Agri-food systems: All the interconnected activities and actors involved in getting food from field to fork. This encompasses everything from agricultural production and processing, to distribution, consumption and waste management.
Build funding: Investments that directly set up or strengthen the operation of anticipatory action frameworks, e.g. to improve risk data and early-warning processes.
Cascading risk: Refers to the knock-on impact of a hazard in one location that triggers a sequence of secondary events, across borders and sectors, and impacts and spreads through interconnected systems.
Disasters: The direct or indirect results of hazards that negatively impact a population or systems; serious events, often involving loss of life, injury, or severe disruption, that often require external assistance to mitigate or recover from the impact.
Disaster risk reduction: Preventing new, and reducing existing, disaster risk and managing residual risk, all of which contribute to strengthening resilience and therefore to the achievement of sustainable development.
Early-warning systems: An integrated system of hazard monitoring, forecasting and prediction, disaster risk assessment, communication and preparedness activities, systems and processes that enable individuals, communities, governments, businesses and others to take timely action to reduce disaster risks in advance of hazardous events.

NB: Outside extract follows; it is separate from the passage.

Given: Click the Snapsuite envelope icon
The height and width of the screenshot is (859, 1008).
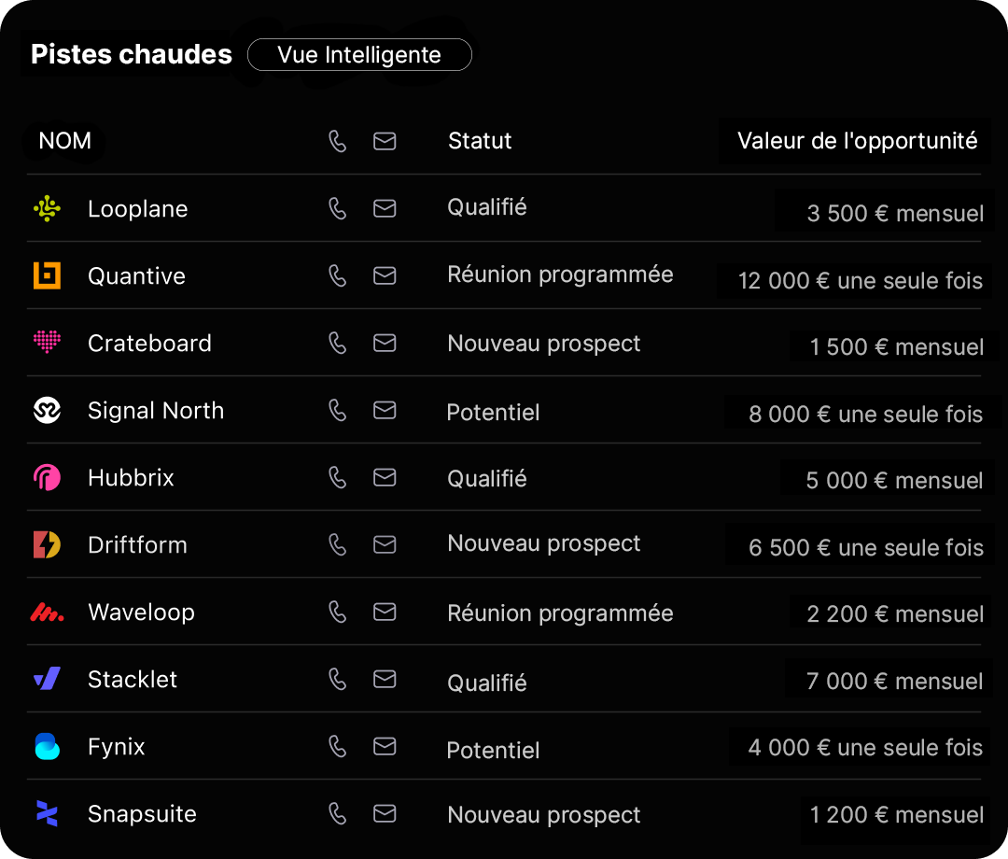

Exposure: The people, activities and assets that may be affected by a physical hazard, such as numbers of people living on floodplains or the location and timing of crop production.
Fuel funding: Funds released to implement pre-planned interventions in the event of a disaster or shock.
Hazard: Any potential threat or event that can cause harm. Can include slow-onset (e.g. droughts) or rapid-onset (e.g. flash floods) events and can be both natural and man-made phenomena.
Multi-hazard early-warning systems: Systems that address several hazards and/or impacts of similar or different type in contexts where hazardous events may occur alone, simultaneously, cascadingly or cumulatively over time, and which take into account the potential interrelated effects.
Risk: The interaction of hazards, exposure to the hazard(s) and vulnerability to the hazard(s).
Risk value chain: The interconnected, end-to-end process of producing a warning and the subsequent actions taken to reduce risk.
Triggering hazard: An initial hazard event that initiates a risk cascade.
Threshold conditions: A predetermined, typically quantitative, criterion that, when met, is used to initiate actions. For example, forecast temperatures of over 40°C can trigger the opening of cooling centres.
Undernourishment: The condition of a person that is not able to acquire enough food to meet the daily minimum dietary energy requirements, over a period of one year.
Vulnerability: The propensity of what is exposed to hazard to suffer harm or loss. More difficult to quantify than hazard or exposure. It includes the ability and capacity to adapt to impact.